PRA argues that its “request” for statutory interest “was merely an aspirational request to the state court, not a representation of the legal status of the debt.” PRA seriously mischaracterizes its complaint. PRA’s allegation was not, as the district court incorrectly stated, placed in the “prayer for relief’ section of the complaint. And although in some cases “the simple request for costs in an unstated amount, where such costs are permitted by state law ... is not a false representation and does not violate” the FDCPA, this is true not because there is a special rule for requests but because the implied representation is accurate. Clark v. Main Street Acquisition Corp., 553 Fed.Appx. 510, 514-15 (6th Cir.2014). PRA’s allegation was hardly a “request,” simple or otherwise. PRA’s numbered allegations in the complaint included that “The Defendant(s) owes Plaintiff $2630.95, with interest thereon at the rate of 8% per annum.” (Emphasis added.) Never mind the least sophisticated consumer standard — even a sophisticated consumer would read that numbered paragraph from the complaint to be a factual allegation rather than an “aspirational request.” Thus, PRA’s argument fails for two reasons: PRA’s allegation was not a “simple request” and there is no protection for a representation that is inaccurate.

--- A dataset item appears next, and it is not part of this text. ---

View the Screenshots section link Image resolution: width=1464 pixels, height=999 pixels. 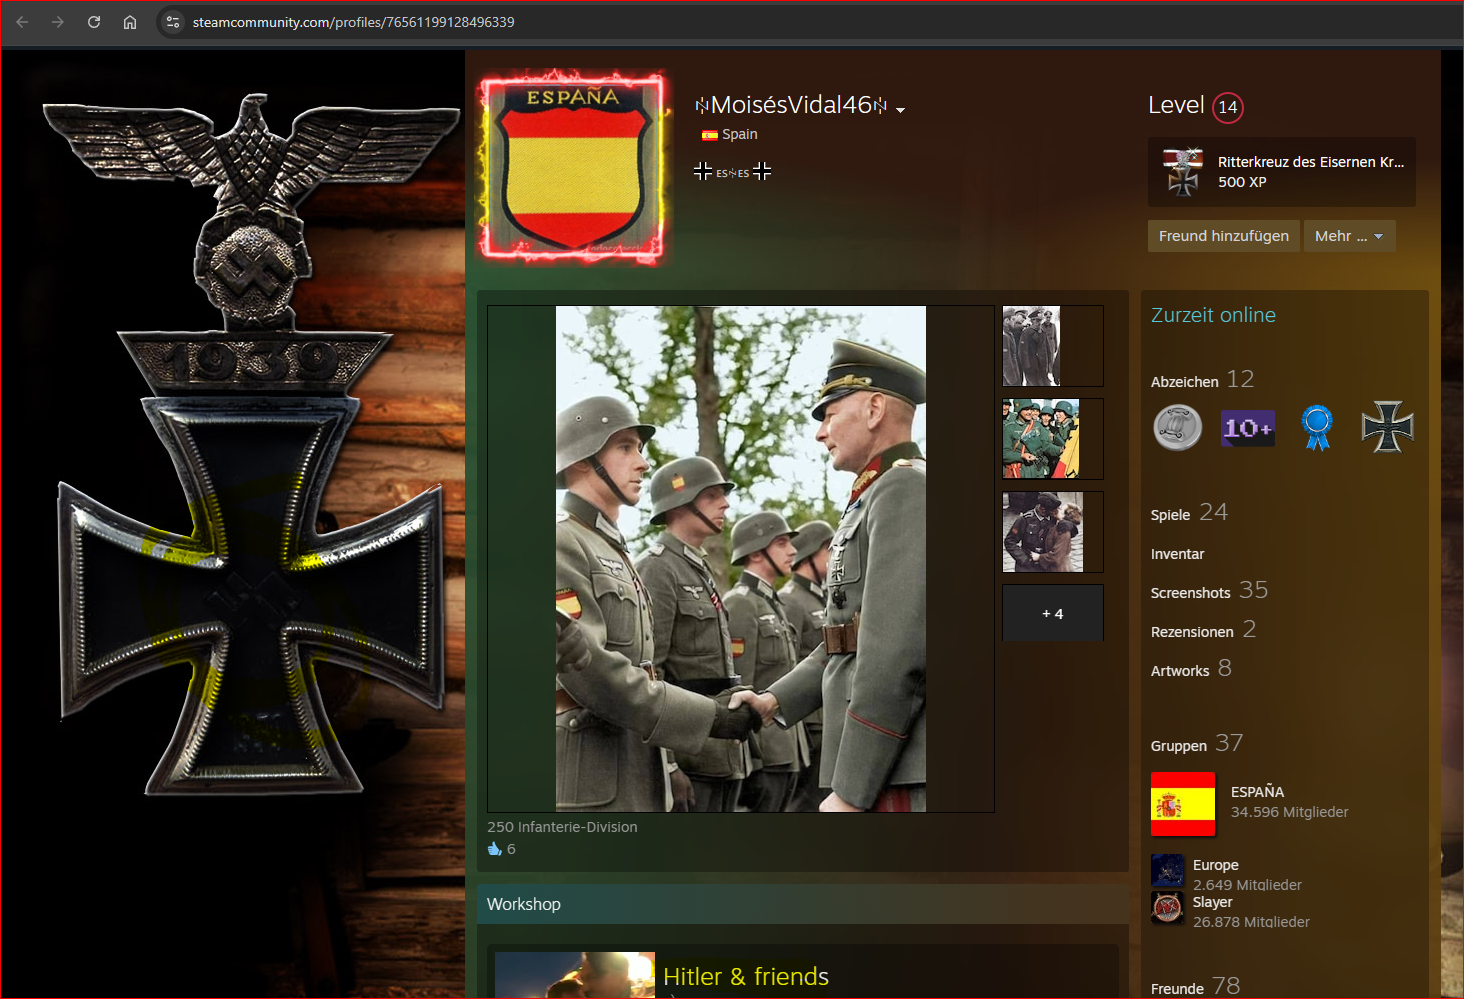click(x=1190, y=593)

Saying that Stratton owed $2630.95 plus whatever interest the court chooses to award is simply not the same as saying that Stratton owed $2630.95 plus 8% interest from the date GE charged off her account. PRA averred the latter. It is therefore plausible that PRA’s complaint falsely represents both the “character” and “amount” of Stratton’s debt. An unsophisticated consumer would most certainly have been misled.
CONCLUSION
Basic principles of contract law and statutory construction bind PRA to its and its assignor’s business decisions. The FDCPA governs debt collection in or out of court; it does not allow debt collectors to use litigation as a vehicle for abusive and unfair practices that the Act forbids. The district court’s judicial gloss conflicts with the text and purpose of the FDCPA and ignores the reality of the debt collec*452tion business, where “some debt collectors have foregone all meaningful attempts to communicate with debtors and have instead opted to file lawsuits against debtors en masse in an effort to collect enforceable default judgments.” Matthew R. Bremner, The Need for Reform in the Age of Financial Chaos, 76 Brook. L.Rev. 1558, 1587 (2011); see also Crawford v. LVNV Funding, LLC, 758 F.Sd 1254, 1256 (11th Cir.2014) (“A deluge has swept through U.S. bankruptcy courts of late. Consumer debt buyers ... are filing proofs of claim on debts deemed unenforceable under state statutes of limitations.”). By alleging in a complaint that a consumer owes interest that had in fact been waived, a debt collector may be able to secure a default judgment for an amount the consumer does not actually owe. See Suesz, 757 F.3d at 639. The FDCPA proscribes such practices.
We hold that Stratton has plausibly alleged that PRA violated the Fair Debt Collection Practices Act. We REVERSE the district court’s order dismissing the case and remand for proceedings consistent with this opinion.